言いたいことや聴きたい事があり過ぎて、言葉にならない私の横を妻は「ただいま」と言って自分の部屋に入って行きました。
妻の感情の起伏に翻弄される夫
その翌日、妻の態度が急に変わりました。
私が仕事から帰ってくると、上機嫌でずっとニコニコしながら私に話しかけてくるのです。
「機嫌が直ったのかな?良かった」
その時は思ったのですが
その数日後には、私がいくら話しかけても一言も発せず、完全に私を無視する日にまた戻ったのです。
(更年期かもしれないし、自分では感情をコントロールできない状況なのだろう)
そう考えるようにはしてましたが、妻の変化の周期が段々と短くなっていき、1日の中でもコロコロと変わる妻の態度に私も心が折れてしまいました。
感情の起伏が激しすぎてついて行けず、まともに向かい合っていると私もどうにかなってしまいそうに感じたのです。
「何か自分にできることはないか?」
何か手がかりが欲しくて色々と話しかけるのですが妻は全く反応すらしてくれません。
そんな日々がしばらく続いた日の朝、とうとう私は妻に離婚を切り出しました。
その時、妻は自分の今の状況について初めて話してくれました。
妻の話では少しでも暗い話題を聞くと、それだけで感情が溢れてきそうになり泣き叫びたくなる衝動を必死にこらえていたんだそうです。
自分でも感情をコントロールできなくなり、どうして良いか分からなかったとのこと。
自分が置かれている状況を私に話そうと何度も思ったそうですが、私の反応を想像するだけで気持ちが張り裂けそうになったそうです。
《更年期障害》と夫婦で向かい合った日々
その言葉を受けて、私は間近で見ていた印象を妻にありのまま伝えました。
「更年期障害」という言葉をこの時、妻に初めて使いました。
それを聞いた妻のリアクションが心配でしたが、妻は取り乱すこともなく、むしろ、少しホッとしているような表情にさえ見えました。
「そうかもしれない」
と口にしたのです。
妻がこの状況を夫婦二人で乗り切ることに賛成してくれたので、今後の対処法についてゆっくり話し合いました。
私から話したのは
・「もし更年期障害なら誰が悪い訳でもない」
・「病気のせいなのだから仕方がない」
・「医者に行って、治療が必要なら薬をもらうなり判断を仰ごう」
という内容でした。
妻が病院に行くことに抵抗が強かったので、ひとまずはネットで解決に繋がる情報を探しそれをお互いが心がけるようにしました。

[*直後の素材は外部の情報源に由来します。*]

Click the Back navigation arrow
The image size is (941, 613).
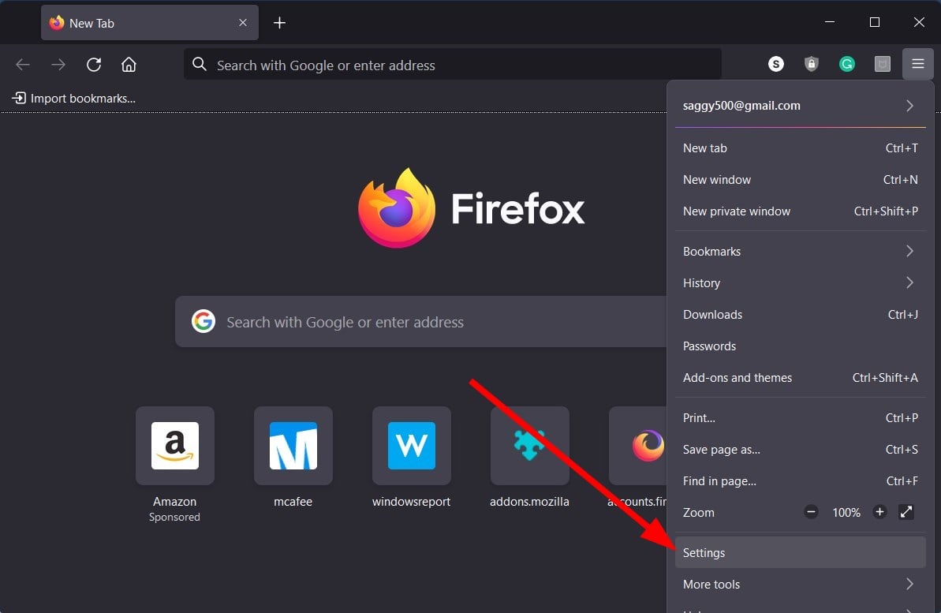pyautogui.click(x=22, y=64)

この時の話し合いで妻も心の中で苦しんでいたことが分かりました。
私を拒否していたつもりはないという言葉を妻の口から聞いて、私も二人でこの問題に向き合う覚悟を決めました。
そして、『更年期障害』は年齢的なものなので
「今の状況がずっと続くわけではない」
という情報が私たちの気持ちのより所になりました。
そして「妻が良くなるまでは明るい話題だけを話す」というルールを決めたのです。
今まで私は、会社の話になるとつい愚痴を言ってしまっていたので、話をする前に「何を話すか?!」ふるいにかけるようにしました。
例えば台風の話や政治の話など、妻がマイナスの気持ちになる可能性がある話題は全て避けました。
この効果は絶大でした。
この間、妻は理性的でいようと目に見えない相手と戦っていました。
その努力が報われて、妻は元の明るく元気な態度を取り戻していきました。
今では二人の関係は完全に良い頃に戻ってきたように思います。
私たち夫婦が初めて経験した離婚の危機は、こうして乗り越えられたのです。
この経験があってから更年期障害について更に調べたり、周りの友人に聞いたりしました。
表に出る症状は人それぞれで、中には「私は全くなかったよ」と言う人もいたりして驚きました。
なんにせよ、夫婦でこの危機を乗り越えられてホッとしています。
今後も大変なことがあるかもしれませんが、この時二人で乗り越えた経験は無駄にならないと思います。
お互いが年をとって過去を振り返った時に、「あの時は大変だったね」と笑って話せるような関係になりたいと思います。